# Instructions to follow
In the records, between the lines holding "The height and width of the screenshot is (1080, 1920). Describe" and "center [224, 302].", inclusive, change "Describe the element" to "Identify the element" and reproduce those lines with nothing else altered.
----
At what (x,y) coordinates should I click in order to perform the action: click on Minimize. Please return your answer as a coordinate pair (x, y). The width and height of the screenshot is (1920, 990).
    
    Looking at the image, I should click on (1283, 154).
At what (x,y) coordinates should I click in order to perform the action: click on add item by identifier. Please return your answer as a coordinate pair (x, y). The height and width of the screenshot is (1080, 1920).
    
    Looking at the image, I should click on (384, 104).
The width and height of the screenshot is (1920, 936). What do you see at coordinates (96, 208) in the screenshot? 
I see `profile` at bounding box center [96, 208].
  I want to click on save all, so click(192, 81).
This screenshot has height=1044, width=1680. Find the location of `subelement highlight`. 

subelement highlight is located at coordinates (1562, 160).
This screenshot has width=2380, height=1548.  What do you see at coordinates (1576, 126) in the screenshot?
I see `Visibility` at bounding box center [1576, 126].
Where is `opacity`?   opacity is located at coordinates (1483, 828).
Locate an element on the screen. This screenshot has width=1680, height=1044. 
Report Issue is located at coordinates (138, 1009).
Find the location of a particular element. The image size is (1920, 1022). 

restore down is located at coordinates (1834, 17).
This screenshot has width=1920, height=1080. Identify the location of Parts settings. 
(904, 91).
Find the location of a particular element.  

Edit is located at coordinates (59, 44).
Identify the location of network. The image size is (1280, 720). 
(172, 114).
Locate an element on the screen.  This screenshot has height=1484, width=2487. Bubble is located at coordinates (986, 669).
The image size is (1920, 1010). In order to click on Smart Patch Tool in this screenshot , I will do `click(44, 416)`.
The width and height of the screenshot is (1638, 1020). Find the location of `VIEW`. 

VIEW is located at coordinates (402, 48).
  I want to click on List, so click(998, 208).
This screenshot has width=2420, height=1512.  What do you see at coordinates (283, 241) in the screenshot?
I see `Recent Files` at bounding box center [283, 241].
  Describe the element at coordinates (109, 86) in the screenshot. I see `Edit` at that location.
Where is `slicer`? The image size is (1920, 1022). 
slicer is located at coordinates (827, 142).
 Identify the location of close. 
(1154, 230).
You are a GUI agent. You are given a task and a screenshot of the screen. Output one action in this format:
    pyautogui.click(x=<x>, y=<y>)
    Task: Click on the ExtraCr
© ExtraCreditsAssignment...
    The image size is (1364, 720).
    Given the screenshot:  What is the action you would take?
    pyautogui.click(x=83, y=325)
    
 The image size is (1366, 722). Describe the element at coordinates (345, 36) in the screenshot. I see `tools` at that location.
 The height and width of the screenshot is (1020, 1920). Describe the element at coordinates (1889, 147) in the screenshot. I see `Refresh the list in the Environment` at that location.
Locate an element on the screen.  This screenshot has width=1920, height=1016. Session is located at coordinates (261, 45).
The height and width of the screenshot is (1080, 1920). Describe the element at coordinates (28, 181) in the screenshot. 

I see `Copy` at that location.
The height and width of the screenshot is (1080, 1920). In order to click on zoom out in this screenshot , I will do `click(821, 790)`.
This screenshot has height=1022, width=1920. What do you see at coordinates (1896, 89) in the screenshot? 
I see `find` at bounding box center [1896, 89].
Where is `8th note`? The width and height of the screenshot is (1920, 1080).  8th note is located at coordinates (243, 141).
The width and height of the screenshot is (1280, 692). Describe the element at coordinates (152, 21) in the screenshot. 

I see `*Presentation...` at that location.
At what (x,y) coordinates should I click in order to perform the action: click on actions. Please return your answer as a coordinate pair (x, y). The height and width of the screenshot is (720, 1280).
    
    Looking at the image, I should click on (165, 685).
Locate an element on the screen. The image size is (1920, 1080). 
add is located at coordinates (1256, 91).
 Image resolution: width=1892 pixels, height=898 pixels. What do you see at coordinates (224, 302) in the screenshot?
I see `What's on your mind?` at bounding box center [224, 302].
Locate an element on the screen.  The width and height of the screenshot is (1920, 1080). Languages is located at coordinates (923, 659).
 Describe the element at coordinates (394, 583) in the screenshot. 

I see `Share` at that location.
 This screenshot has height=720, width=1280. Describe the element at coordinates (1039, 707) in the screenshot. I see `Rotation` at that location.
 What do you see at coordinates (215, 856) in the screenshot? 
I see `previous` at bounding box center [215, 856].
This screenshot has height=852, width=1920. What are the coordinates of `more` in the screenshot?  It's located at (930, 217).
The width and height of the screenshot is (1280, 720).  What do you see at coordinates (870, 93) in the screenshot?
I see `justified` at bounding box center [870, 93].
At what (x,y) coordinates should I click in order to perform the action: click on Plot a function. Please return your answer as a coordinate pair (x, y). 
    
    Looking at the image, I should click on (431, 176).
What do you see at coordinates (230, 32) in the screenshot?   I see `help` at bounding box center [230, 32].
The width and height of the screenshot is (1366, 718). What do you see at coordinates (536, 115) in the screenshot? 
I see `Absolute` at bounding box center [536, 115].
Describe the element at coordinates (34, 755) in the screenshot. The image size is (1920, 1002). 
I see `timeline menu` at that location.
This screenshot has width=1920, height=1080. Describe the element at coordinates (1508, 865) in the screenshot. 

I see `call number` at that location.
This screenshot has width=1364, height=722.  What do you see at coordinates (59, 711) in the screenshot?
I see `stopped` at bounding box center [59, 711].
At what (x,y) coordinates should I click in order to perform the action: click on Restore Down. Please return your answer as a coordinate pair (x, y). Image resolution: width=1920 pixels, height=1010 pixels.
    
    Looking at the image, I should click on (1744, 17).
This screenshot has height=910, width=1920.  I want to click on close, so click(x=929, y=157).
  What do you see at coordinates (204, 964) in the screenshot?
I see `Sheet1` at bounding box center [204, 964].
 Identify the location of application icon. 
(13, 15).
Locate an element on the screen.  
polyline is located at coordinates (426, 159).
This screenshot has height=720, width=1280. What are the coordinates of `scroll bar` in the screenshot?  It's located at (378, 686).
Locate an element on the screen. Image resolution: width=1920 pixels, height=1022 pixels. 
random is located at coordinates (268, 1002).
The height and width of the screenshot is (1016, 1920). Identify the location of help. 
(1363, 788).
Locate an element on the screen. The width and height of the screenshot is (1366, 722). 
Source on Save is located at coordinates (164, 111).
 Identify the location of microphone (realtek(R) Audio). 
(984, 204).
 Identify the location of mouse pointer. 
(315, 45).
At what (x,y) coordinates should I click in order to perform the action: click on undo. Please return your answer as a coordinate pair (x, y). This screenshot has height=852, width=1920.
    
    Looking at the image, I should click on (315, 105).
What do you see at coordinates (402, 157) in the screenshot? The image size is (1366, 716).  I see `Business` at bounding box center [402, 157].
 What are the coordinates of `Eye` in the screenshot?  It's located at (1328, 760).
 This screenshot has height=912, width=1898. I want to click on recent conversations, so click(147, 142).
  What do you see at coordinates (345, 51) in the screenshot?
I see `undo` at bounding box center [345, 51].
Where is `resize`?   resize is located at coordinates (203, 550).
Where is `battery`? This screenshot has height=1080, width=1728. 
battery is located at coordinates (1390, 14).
----
# Output below
The height and width of the screenshot is (1080, 1920). Identify the element at coordinates (28, 181) in the screenshot. 

I see `Copy` at that location.
The height and width of the screenshot is (1080, 1920). In order to click on zoom out in this screenshot , I will do `click(821, 790)`.
This screenshot has height=1022, width=1920. What do you see at coordinates (1896, 89) in the screenshot? 
I see `find` at bounding box center [1896, 89].
Where is `8th note`? The width and height of the screenshot is (1920, 1080).  8th note is located at coordinates (243, 141).
The width and height of the screenshot is (1280, 692). Identify the element at coordinates (152, 21) in the screenshot. 

I see `*Presentation...` at that location.
At what (x,y) coordinates should I click in order to perform the action: click on actions. Please return your answer as a coordinate pair (x, y). The height and width of the screenshot is (720, 1280).
    
    Looking at the image, I should click on (165, 685).
Locate an element on the screen. The image size is (1920, 1080). 
add is located at coordinates (1256, 91).
 Image resolution: width=1892 pixels, height=898 pixels. What do you see at coordinates (224, 302) in the screenshot?
I see `What's on your mind?` at bounding box center [224, 302].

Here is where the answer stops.